SUMMARY OF THE SECURITIES WE MAY OFFER
We may use this prospectus to offer securities in one or more offerings. A prospectus supplement, which we will provide to prospective
investors each time we offer securities, will describe the amounts, prices and detailed terms of the securities, including the initial offering price and net proceeds to us, and may describe risks associated with an investment in the securities. We
will also include in the prospectus supplement, where applicable, information about material United States federal income tax considerations relating to the securities. Terms used in this prospectus will have the meanings described in this
prospectus unless otherwise specified. The securities of each class as described in this prospectus may also be offered and sold, from time to time, by one or more selling security holders to be identified in the future.
We may sell the securities to or through underwriters, dealers or agents or directly to purchasers. We, as well as any agents acting on our
behalf, reserve the sole right to accept or to reject, in whole or in part, any proposed purchase of our securities. Each prospectus supplement will set forth the names of any underwriters, dealers or agents involved in the sale of our securities
described in that prospectus supplement and any applicable fee, commission or discount arrangements with them.

Given data:
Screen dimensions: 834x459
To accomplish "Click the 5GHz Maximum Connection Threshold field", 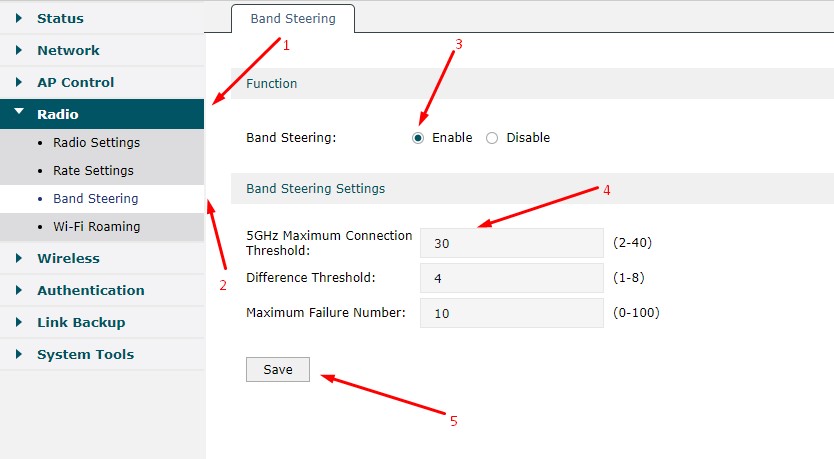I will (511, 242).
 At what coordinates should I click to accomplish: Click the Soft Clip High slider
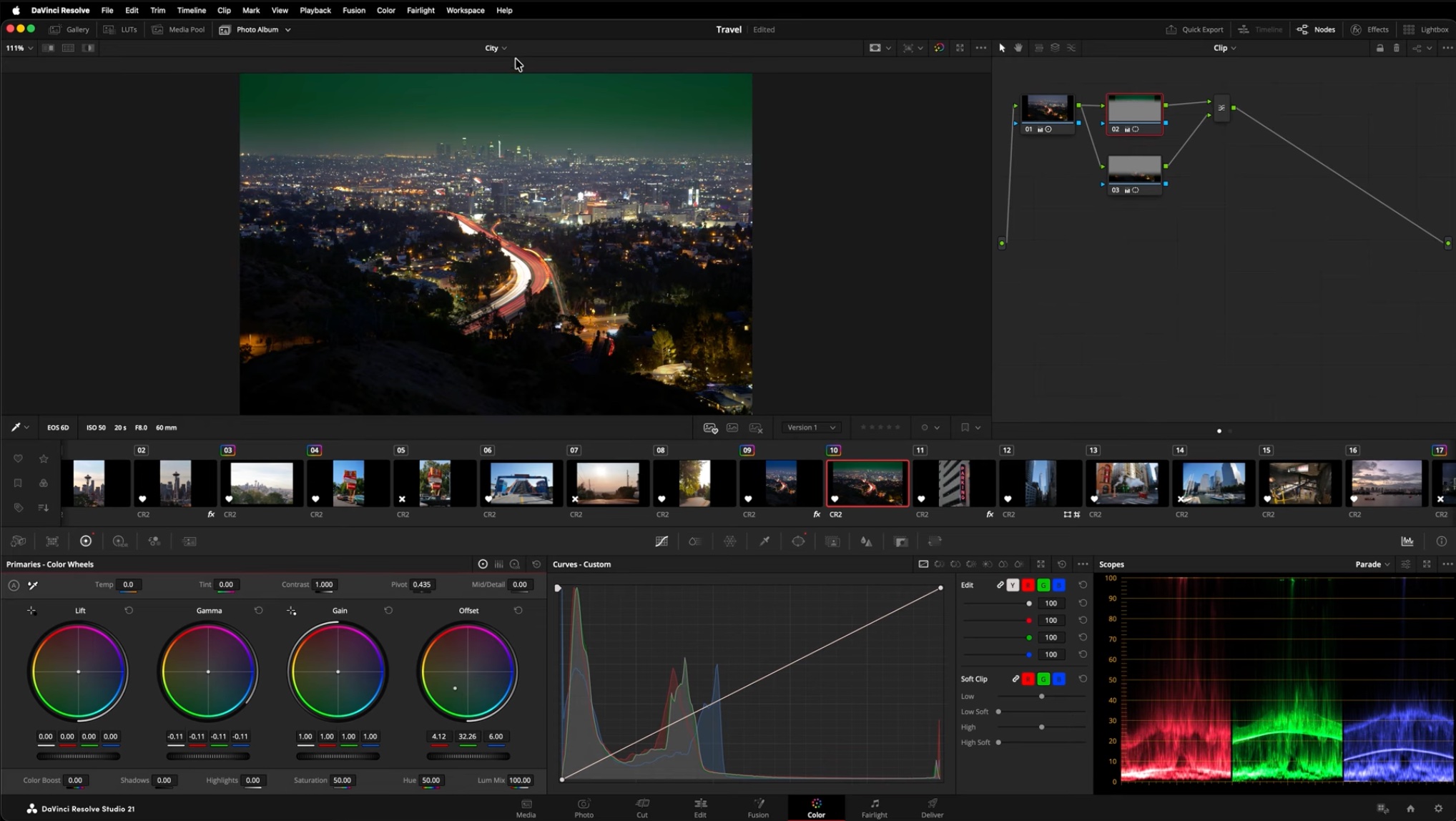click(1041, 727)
--
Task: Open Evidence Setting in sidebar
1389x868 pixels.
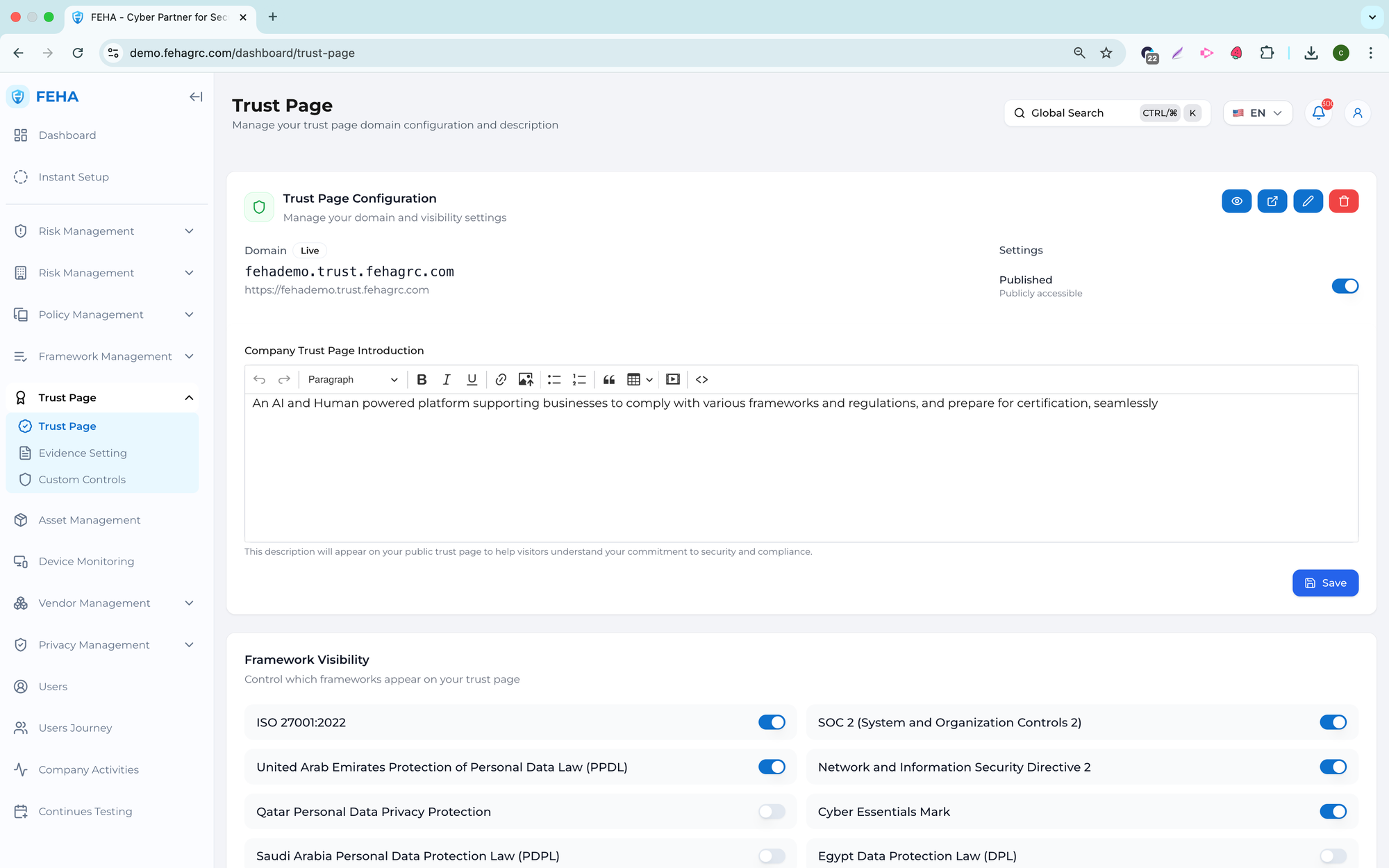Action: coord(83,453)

Direction: Please answer from the securities prospectus summary: to or through whom may the securities be sold?

Finished task: To or through underwriters, dealers or agents, or directly to purchasers.